MobText-SISA: Efficient Machine Unlearning for Mobility Logs with Spatio-Temporal and Natural-Language Data
In Proceedings of the 33rd ACM International Conference on Advances in Geographic Information Systems (SIGSPATIAL '25). pp. 1186–1189.

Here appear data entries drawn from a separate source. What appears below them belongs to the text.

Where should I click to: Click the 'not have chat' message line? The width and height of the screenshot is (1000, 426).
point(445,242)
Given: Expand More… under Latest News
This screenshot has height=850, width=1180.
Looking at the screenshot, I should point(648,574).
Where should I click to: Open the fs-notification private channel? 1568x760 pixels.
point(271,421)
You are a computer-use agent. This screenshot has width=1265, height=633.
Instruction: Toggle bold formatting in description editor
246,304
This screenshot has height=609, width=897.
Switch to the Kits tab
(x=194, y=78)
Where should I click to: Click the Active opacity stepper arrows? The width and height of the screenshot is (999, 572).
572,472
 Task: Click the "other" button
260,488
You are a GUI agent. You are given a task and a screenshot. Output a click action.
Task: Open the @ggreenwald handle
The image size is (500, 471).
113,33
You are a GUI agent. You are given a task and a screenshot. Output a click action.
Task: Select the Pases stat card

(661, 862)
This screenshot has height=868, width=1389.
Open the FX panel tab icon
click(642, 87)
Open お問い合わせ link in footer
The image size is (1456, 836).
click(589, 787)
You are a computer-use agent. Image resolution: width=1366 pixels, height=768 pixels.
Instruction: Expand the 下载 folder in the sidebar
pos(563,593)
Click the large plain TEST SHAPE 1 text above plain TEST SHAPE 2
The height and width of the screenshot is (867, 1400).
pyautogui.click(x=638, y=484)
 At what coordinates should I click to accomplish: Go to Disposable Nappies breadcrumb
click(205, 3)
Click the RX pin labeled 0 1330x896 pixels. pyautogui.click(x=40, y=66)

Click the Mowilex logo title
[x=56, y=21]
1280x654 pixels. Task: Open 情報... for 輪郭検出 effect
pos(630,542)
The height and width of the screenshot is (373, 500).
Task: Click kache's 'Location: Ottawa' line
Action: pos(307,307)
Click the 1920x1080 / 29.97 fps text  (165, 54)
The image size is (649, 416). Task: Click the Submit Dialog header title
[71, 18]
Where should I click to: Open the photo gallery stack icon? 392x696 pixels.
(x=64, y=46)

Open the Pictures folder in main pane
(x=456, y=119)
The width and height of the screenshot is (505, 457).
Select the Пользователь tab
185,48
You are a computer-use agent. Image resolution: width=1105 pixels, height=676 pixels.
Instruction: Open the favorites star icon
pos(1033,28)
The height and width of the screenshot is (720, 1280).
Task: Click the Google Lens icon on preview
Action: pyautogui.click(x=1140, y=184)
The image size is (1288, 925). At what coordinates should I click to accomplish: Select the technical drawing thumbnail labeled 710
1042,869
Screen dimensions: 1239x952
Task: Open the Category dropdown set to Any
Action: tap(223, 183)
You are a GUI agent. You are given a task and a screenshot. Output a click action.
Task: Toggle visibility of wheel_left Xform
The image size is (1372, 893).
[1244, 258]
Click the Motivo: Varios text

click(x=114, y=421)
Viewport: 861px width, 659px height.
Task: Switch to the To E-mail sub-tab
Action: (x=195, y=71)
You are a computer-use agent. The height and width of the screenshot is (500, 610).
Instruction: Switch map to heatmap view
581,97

DOI: 10.1145/3748636.3763226
Abstract
Modern mobility platforms have stored vast streams of GPS trajectories, temporal metadata, free-form textual notes, and other unstructured data. Privacy statutes such as the GDPR require that any individual's contribution be unlearned on demand, yet retraining deep models from scratch for every request is untenable. We introduce MobText-SISA, a scalable machine-unlearning framework that extends Sharded, Isolated, Sliced, and Aggregated (SISA) training to heterogeneous spatio-temporal data. MobText-SISA first embeds each trip's numerical and linguistic features into a shared latent space, then employs similarity-aware clustering to distribute samples across shards so that future deletions touch only a single constituent model while preserving inter-shard diversity. Each shard is trained incrementally; at inference time, constituent predictions are aggregated to yield the output. Deletion requests trigger retraining solely of the affected shard from its last valid checkpoint, guaranteeing exact unlearning. Experiments on a ten-month real-world mobility log demonstrate that MobText-SISA (i) sustains baseline predictive accuracy, and (ii) consistently outperforms random sharding in both error and convergence speed. These results establish MobText-SISA as a practical foundation for privacy-compliant analytics on multimodal mobility data at urban scale.
現代のモビリティプラットフォームは,GPS軌跡,時間メタデータ,自由形式のテキストノートなど,膨大なデータを蓄積しています.GDPRなどのプライバシー法規では,個人のデータをオンデマンドで消去(アンラーニング)することが求められますが,削除リクエストのたびにモデルを一から再学習することは現実的ではありません.
本研究では,SISA(Sharded, Isolated, Sliced, and Aggregated)学習を異種時空間データに拡張したスケーラブルな機械学習消去フレームワーク「MobText-SISA」を提案します.各トリップの数値特徴と言語特徴を共有潜在空間に埋め込み,類似度に基づくクラスタリングでサンプルをシャードに分配することで,将来の削除時に単一のモデルのみを再学習すればよい構成を実現しつつ,シャード間の多様性を維持します.
10ヶ月間の実世界モビリティログを用いた実験では,ベースラインの予測精度を維持しつつ,ランダムシャーディングと比較して誤差と収束速度の両面で一貫して優れた性能を示しました.